• Zgodnie z przepisami aplikacja e-TOLL PL zbiera dane geolokalizacyjne na potrzeby płatnych przejazdów i robi to nawet wtedy, gdy działa w tle
  • Prezes UODO przyjrzał się sprawie i wyjaśnił, że e-TOLL PL zbiera dane tylko do czasu kliknięcia przycisku "zakończ przejazd"
  • Przechowywanie danych jest formą zabezpieczenia na wypadek ewentualnej awarii systemu

Wielu obywateli skierowało do Biura Rzecznika Praw Obywatelskich (RPO) wnioski dotyczące darmowej aplikacji e-TOLL PL. Służy ona do wnoszenia elektronicznej opłaty za przejazd płatnymi odcinkami dróg krajowych objętymi nowym systemem e-TOLL. Wątpliwości części jej użytkowników budzi fakt, że w regulaminie aplikacji nie zawarto rozwiązań technicznych oraz brakuje szczegółowego opisu sposobu jej działania.

Dalsza część tekstu pod materiałem wideo:

Aplikacja e-TOLL PL zbiera dane nawet wtedy, gdy działa w tle

RPO wskazuje, że jedną z funkcjonalności aplikacji e-TOLL PL jest możliwość uruchomienia przejazdu i rozpoczęcie przekazywania danych geolokalizacyjnych na potrzeby płatnych przejazdów, ale też zakończenia przejazdu i wstrzymanie przekazywania danych. Jak zauważa RPO, szef Krajowej Administracji Skarbowej (KAS) odbiera z aplikacji dane z obszaru Polski i gromadzi te, które wykorzystywane są do naliczenia opłaty.

Problem w tym, że dane dotyczące lokalizacji pobierane są w trybie ciągłym i to nawet wtedy, gdy aplikacja przeniesiona jest do tła. W związku z tym obywatele mają obiekcje w odniesieniu do zbierania danych z całego obszaru Polski. W związku z tym zgłosili wnioski dotyczące "konieczności weryfikacji faktycznie odbieranych i gromadzonych danych".

Prezes UODO: "nie stwierdzono naruszenia przepisów"

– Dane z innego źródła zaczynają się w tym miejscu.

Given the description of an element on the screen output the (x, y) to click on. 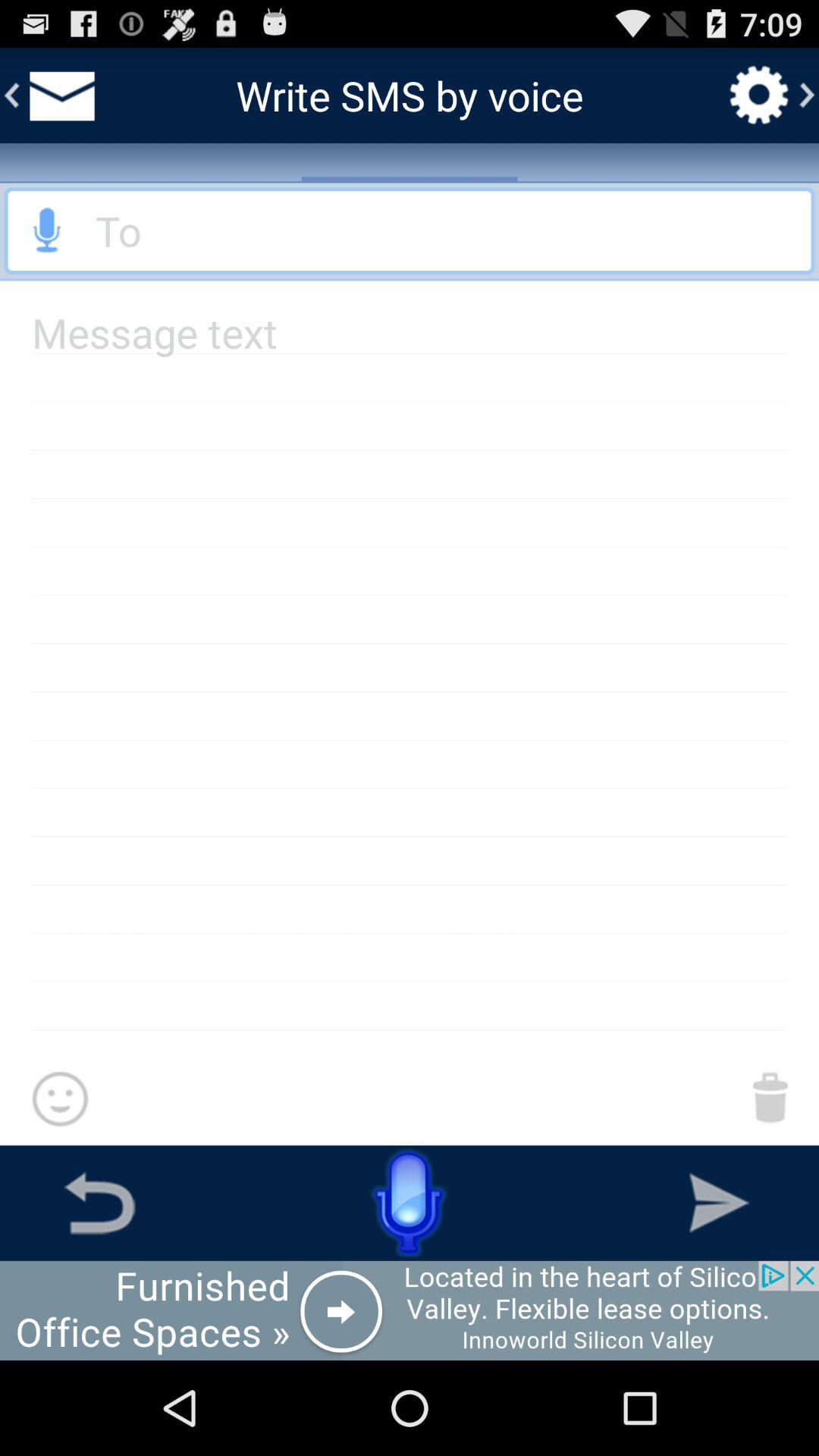
to view add (409, 1310)
Given the description of an element on the screen output the (x, y) to click on. 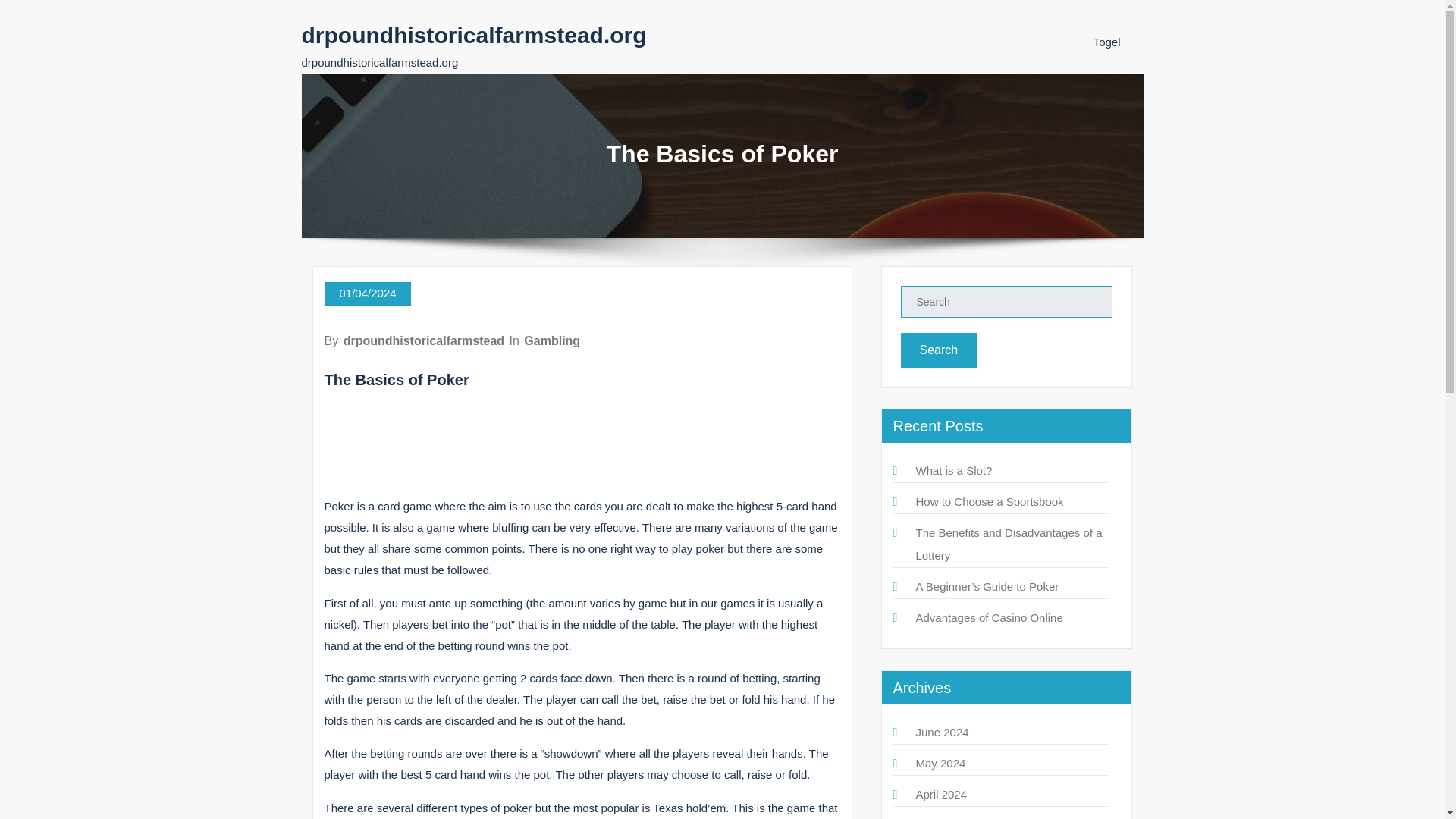
How to Choose a Sportsbook (989, 501)
April 2024 (941, 793)
May 2024 (940, 762)
drpoundhistoricalfarmstead.org (473, 34)
The Benefits and Disadvantages of a Lottery (1008, 543)
What is a Slot? (953, 470)
Search (938, 349)
Gambling (551, 340)
June 2024 (942, 731)
Advantages of Casino Online (988, 617)
Given the description of an element on the screen output the (x, y) to click on. 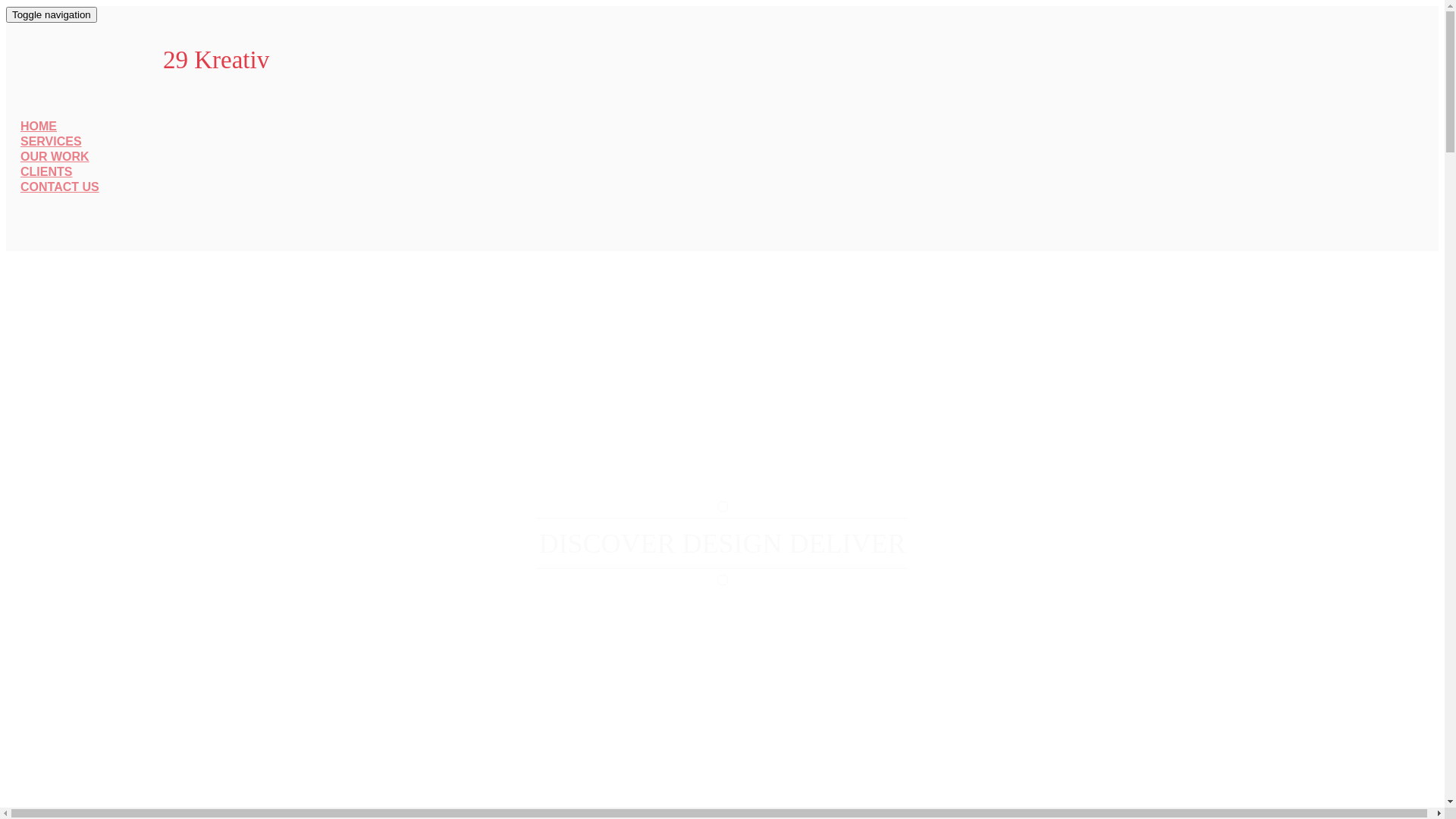
OUR WORK Element type: text (54, 156)
CONTACT US Element type: text (59, 186)
SERVICES Element type: text (51, 140)
Toggle navigation Element type: text (51, 14)
HOME Element type: text (38, 125)
CLIENTS Element type: text (46, 171)
Given the description of an element on the screen output the (x, y) to click on. 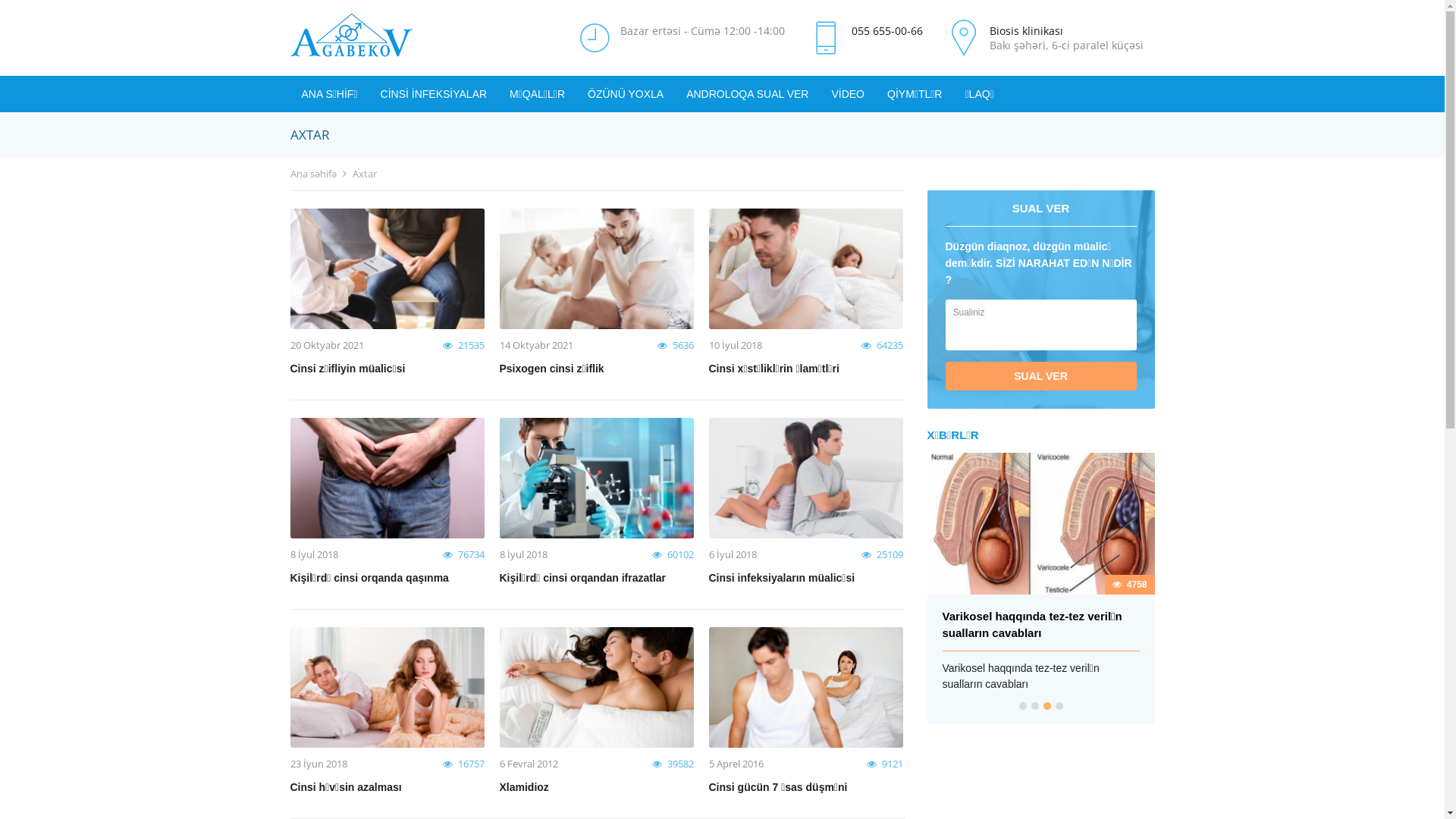
055 655-00-66 Element type: text (886, 30)
ANDROLOQA SUAL VER Element type: text (746, 93)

Aby rozwiać wątpliwości, RPO Marcin Wiącek skierował pismo do prezesa UODO Jana Nowaka, w którym poprosił o ocenę aplikacji e-TOLL PL pod kątem skutecznej ochrony praw jej użytkowników. W swojej odpowiedzi prezes UODO wskazał, że "w zakresie objętym kontrolą nie stwierdzono naruszenia przepisów o ochronie danych osobowych, które stanowiłyby podstawę do zastosowania art. 90 ustawy, tj. wszczęcia postępowania w sprawie naruszenia, o którym mowa w art. 60 ustawy".

Prezes UODO wyjaśnił, że zakres i rodzaj przetwarzanych danych wynika z przepisów ustawy o drogach publicznych i że ograniczona historia zdarzeń dotyczących przejazdów (data, godzina rozpoczęcia i zakończenia przejazdu) dostępna jest przez trzy miesiące. Same dane geolokalizacyjne przekazywane są od chwili uruchomienia funkcji "rozpocznij przejazd" aż do momentu kliknięcia "zakończ przejazd". Po tym fakcie aplikacja nie gromadzi danych geolokalizacyjnych, w związku z czym nie przekazuje ich do systemu.

Użytkownik sam decyduje, z jakiego obszaru pochodzą dane

Zbieranie danych o lokalizacji zaczyna się w chwili naciśnięcia przycisku "rozpocznij przejazd", ale te podlegają weryfikacji i na dalszym etapie przetwarzane są wyłącznie te dotyczące danych geolokalizacyjnych z przejazdów płatnymi odcinkami dróg. Dane z przejazdów dostępne są w aplikacji przez trzy miesiące, a te dotyczące przejazdów płatnymi i bezpłatnymi odcinkami przez 30 dni. Ma to być zabezpieczenie na wypadek wystąpienia awarii systemu oraz dla celów dowodowych dla zewnętrznych dostawców.

W swojej odpowiedzi prezes UODO podkreśla, że "o obszarze zbieranych przez urządzenie danych geolokalizacyjnych decyduje użytkownik aplikacji i nawet kiedy ten obszar jest większy niż teren dróg płatnych, zebrane dane są filtrowane i usuwane". Ponadto przepisy o ochronie danych osobowych nie nakładają obowiązku informowania użytkowników aplikacji o zastosowanych rozwiązaniach technicznych i wskazywania szczegółowego sposobu jej działania.